• roswithazatlokal

16.06.2020


Liebes Tagebuch,

er ist wieder da, der rote Miezekater! Ich hab ihn gesehen. In unserem Garten. Das ist der, der mich schon ein paar Mal gejagt hat. Ich fühl mich grad gar nicht sicher in unserem Garten. Weil der kommt einfach reingehopst, benimmt sich voll daneben und glaubt auch noch, das wäre lustig.
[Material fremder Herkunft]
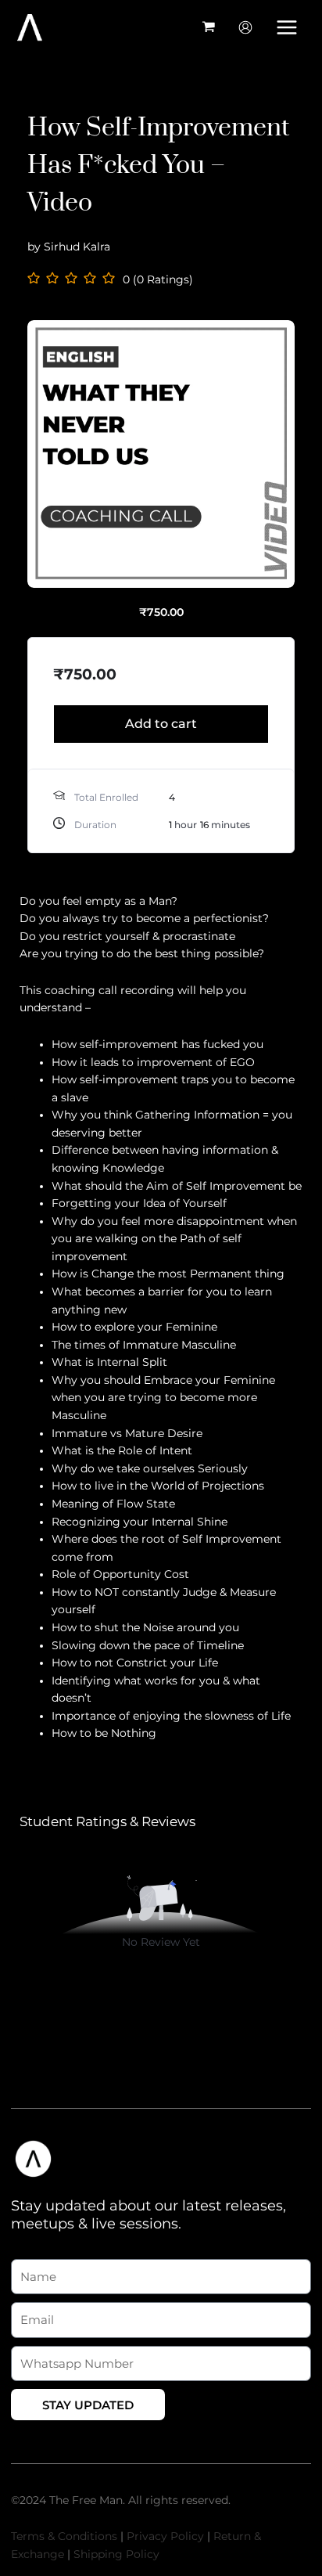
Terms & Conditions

Ich hab natürlich sofort Frauli Bescheid gesagt. Aber glaubst du, die wäre darauf eingegangen? Nicht ein bisschen. „Warum bist du denn so aufgeregt, Hanni?“ – „Da ist ja nix, Hanni.“ – „Komm her zu Frauli und beruhige dich, Hanni.“ Als ob der dicke Rote warten würde, bis ich mich beruhigt habe. Und bis Frauli sich endlich dazu bequemt rauszugehen … Natürlich ist der futsch, sobald sie auch nur einen Fuß auf die Terrasse setzt. Da sollte sie ein wenig mehr Feingefühl haben dafür. Sich vielleicht einmal rausschleichen. Falls notwendig, nicht durch die Tür auf die Terrasse gehen, sondern das Fenster nehmen. So als Überraschungseffekt. Das hab ich ihr auch gesagt. Aber hier werde ich ja so was von nicht gehört. Pfff!
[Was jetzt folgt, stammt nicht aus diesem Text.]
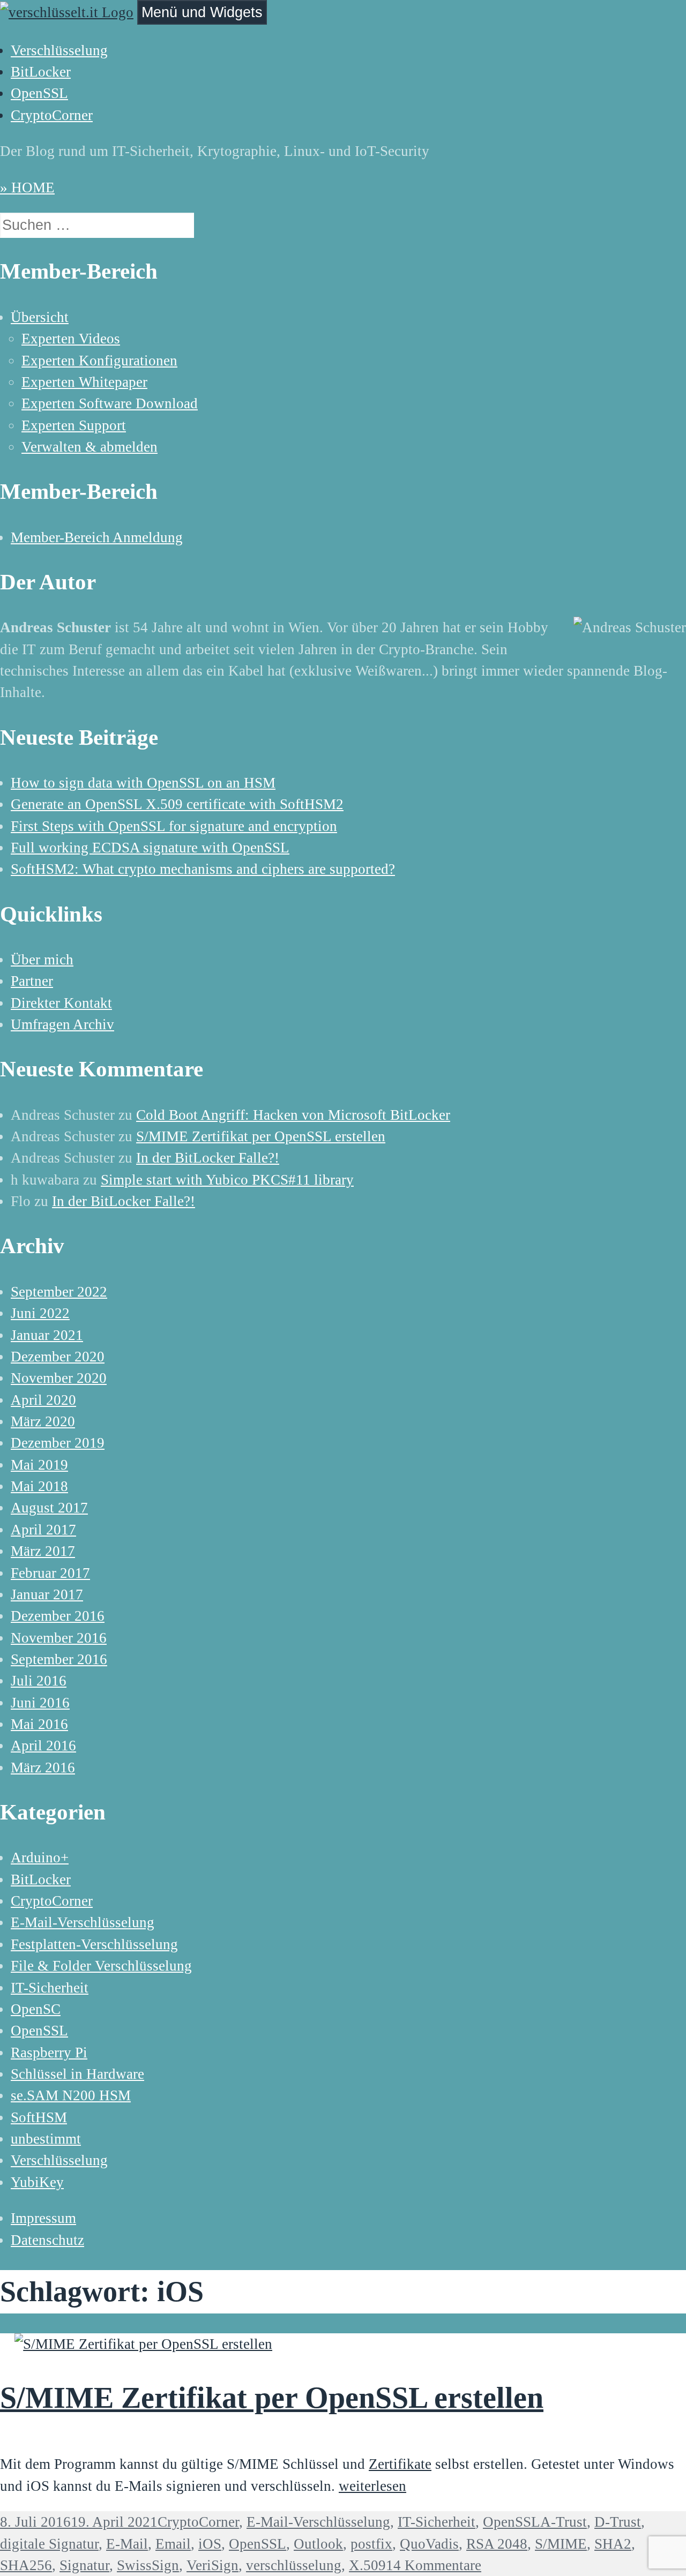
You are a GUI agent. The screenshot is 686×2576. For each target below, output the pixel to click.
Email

Dann bin ich in meiner Verzweiflung als Bittstellerin zur Nanni gelatscht. Äußerst ungern, wenn ich ehrlich bin. Aber na gut, immerhin hat sie Kampferfahrung und schaut auch mal über unseren Gartenzaun hinaus, ist sozusagen Fremdkatzenerfahren. Und deswegen ist sie vielleicht die richtige Miezekatze für diesen speziellen Fall, hab ich mir gedacht. Und was macht die dumme Nuss? Lacht mich aus! Kichert sich voll weg! Ob ich denn wirklich denke, dass sie mir noch einmal hilft, hat sie mich gefragt. Sie erinnere sich noch genau daran, wie ich sie habe hängen lassen beim Wacheschieben. Und ob ich meine Angelegenheiten nicht selber regeln könne. So eine blöde Kuh aber auch!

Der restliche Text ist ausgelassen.